EXCERTO SELECIONADO »
As causas variam: é a força do hábito, é a distância às estações, é a falta de confiança nos horários. Mas há uma razão relevante: a dificuldade em mudar de transporte, durante uma viagem.

Vamos aos exemplos: quem quiser chegar à estação do Rossio, tem de sair do metro nos Restauradores. O mesmo desencontro acontece na estação de comboio de Sete Rios, onde se chega pela estação de metro do Jardim Zoológico. O pensamento intermodal em Portugal é mais recente do que noutros países europeus e os horários dos vários modos de transporte raramente coincidem. Assim, dificilmente se conseguem mudanças suaves, sem corridas ou esperas demoradas.

Melhorar os transportes de Lisboa não passa só por acrescentar novas linhas no mapa. Também é necessário articular as redes, acertar horários, melhorar os acessos, a sinalética e os espaços de espera nas estações intermodais, enfim, criar experiências de utilização mais agradáveis.

Vem a decisão do novo aeroporto mudar o mapa actual, é certo. É preciso fazer chegar o comboio e ligá-lo às várias redes de transportes, em Lisboa e nas regiões mais próximas. Para o conseguir, a terceira travessia do Tejo torna-se inadiável, estando a ponte 25 de Abril tão congestionada.

É fácil imaginar, no futuro aeroporto Luís de Camões, um novo centro para a rede ferroviária nacional: o terreno é plano, pouco povoado, e as linhas de alta velocidade levam os passageiros até Madrid a este, para Beja, Faro e Sevilha no sul, e para o Porto e Corunha a norte, todas estas cidades servidas por aeroportos. São ligações de distância média, em que o comboio de alta velocidade é competitivo face ao avião.

DADOS FORNECIDOS »
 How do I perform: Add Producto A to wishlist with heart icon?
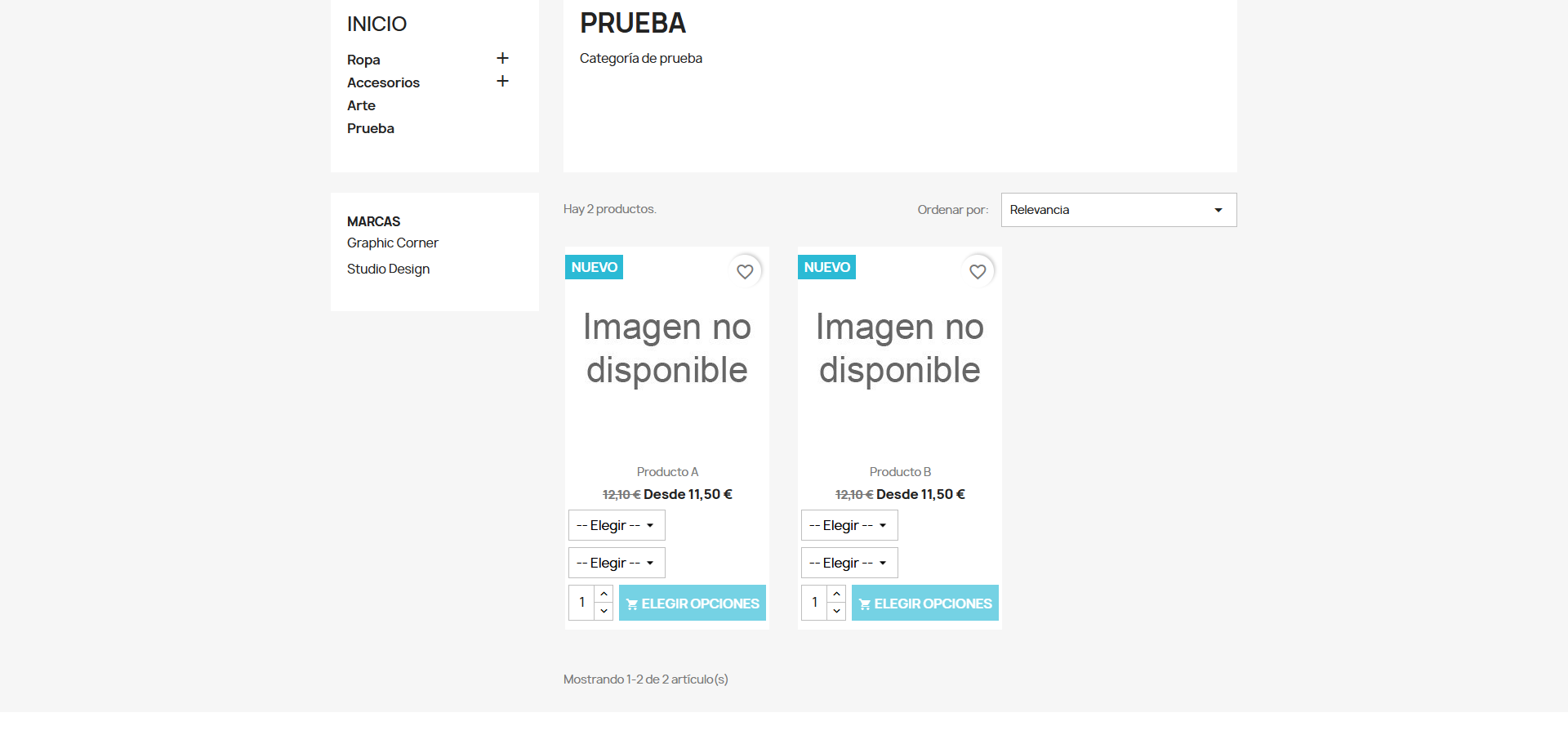745,271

INSTRUÇÃO DADA »
Reescreva, por favor, o trecho do texto sobre os transportes em Lisboa, tudo desde "É fácil imaginar, no" até "face ao avião.", mudando "pouco povoado" para "pouco habitado".

SOLUÇÃO DO EXERCÍCIO »
É fácil imaginar, no futuro aeroporto Luís de Camões, um novo centro para a rede ferroviária nacional: o terreno é plano, pouco habitado, e as linhas de alta velocidade levam os passageiros até Madrid a este, para Beja, Faro e Sevilha no sul, e para o Porto e Corunha a norte, todas estas cidades servidas por aeroportos. São ligações de distância média, em que o comboio de alta velocidade é competitivo face ao avião.